That president was forced to resign after public, televised House hearings
showed the country what was going on.

 _Certainly, democracy must have flourished during the time where the
administration waged an undeclared war in Central America that sponsored death
squads and brokered arms deals with the Iranians, in part as an effort to
undermine the campaign of the preceding incumbent President._

The public Iran contra hearings exposed what happened and sent Oliver North to
jail.

 _And democracy was no doubt stronger during the era of the Vietnam Draft._

Nightly news programs showing the war and giving the count of US deaths led to
protests that ended the war and the draft.

 _And it absolutely had a functioning democracy during a time when the House
had a committee on "Un-American Activities" that subpoena'd citizens and had
them testify under penalty of perjury --- a penalty that actually imprisoned
Americans --- for merely sympathizing with the aims of Communism._

And those public hearings ultimately led to the downfall and disgrace of
McCarthy.

 _And surely we had a functioning democracy during the times where voting was
controlled by literacy tests --- "Question 13: Spell Backwards, Forwards" and
dogs and firehoses greeted people who dared challenge enforced, legal
segregation._

Would those tests have ever ended if they were not publicly known?

 _The idea that it 's never been worse in American, because some government
agency might be reading your Facebook posts, is lunacy; an insult to people
who actually stood up to real malignant government power.
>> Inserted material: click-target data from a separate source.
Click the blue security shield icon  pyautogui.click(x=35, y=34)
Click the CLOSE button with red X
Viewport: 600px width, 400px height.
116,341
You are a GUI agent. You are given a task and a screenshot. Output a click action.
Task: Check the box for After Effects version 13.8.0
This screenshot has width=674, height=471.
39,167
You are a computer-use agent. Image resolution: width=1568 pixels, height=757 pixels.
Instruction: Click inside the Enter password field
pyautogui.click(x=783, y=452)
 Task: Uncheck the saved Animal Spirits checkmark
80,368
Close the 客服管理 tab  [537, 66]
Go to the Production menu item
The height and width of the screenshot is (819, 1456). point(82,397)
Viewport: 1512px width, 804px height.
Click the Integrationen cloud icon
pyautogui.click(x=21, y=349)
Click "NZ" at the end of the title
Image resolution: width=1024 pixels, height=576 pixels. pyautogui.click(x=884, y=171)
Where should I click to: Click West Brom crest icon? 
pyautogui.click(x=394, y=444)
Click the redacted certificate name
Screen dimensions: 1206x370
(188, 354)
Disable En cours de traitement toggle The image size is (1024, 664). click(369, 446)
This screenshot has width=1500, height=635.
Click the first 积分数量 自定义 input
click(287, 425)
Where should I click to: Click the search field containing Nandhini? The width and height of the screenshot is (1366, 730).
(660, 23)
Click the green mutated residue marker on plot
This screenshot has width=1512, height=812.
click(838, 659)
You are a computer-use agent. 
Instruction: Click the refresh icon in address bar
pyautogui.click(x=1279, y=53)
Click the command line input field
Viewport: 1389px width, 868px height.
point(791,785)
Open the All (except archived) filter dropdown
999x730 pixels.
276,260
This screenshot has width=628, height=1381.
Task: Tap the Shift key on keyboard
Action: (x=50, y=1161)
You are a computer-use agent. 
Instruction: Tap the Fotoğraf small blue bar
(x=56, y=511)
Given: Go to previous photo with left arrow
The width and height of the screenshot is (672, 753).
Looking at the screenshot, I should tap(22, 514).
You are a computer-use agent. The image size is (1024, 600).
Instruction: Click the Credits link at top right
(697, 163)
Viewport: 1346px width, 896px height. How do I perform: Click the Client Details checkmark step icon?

It's an easy mistake
to make: it's the availability heuristic. You understand the implications of
worldwide Internet surveillance, but barely remember (if you even knew about
in the first place) HUAC._

You're purposefully trivializing what has been going on. All of the situations
you described were ended by public knowledge of what was going on. In the
current case not only is there no public knowledge, there is the threat of
imprisonment for those who discuss what they know publicly.

 _I don 't know what Carter's excuse is, though; he surely knows about
Watergate, Iran-Contra, HUAC, Tuskegee, COINTELPRO, and the Hoover FBI. Carter
is just being a coot._

Carter has always listened to a different drummer. He's also been willing to
speak for others. In this case he happens to be speaking out for us.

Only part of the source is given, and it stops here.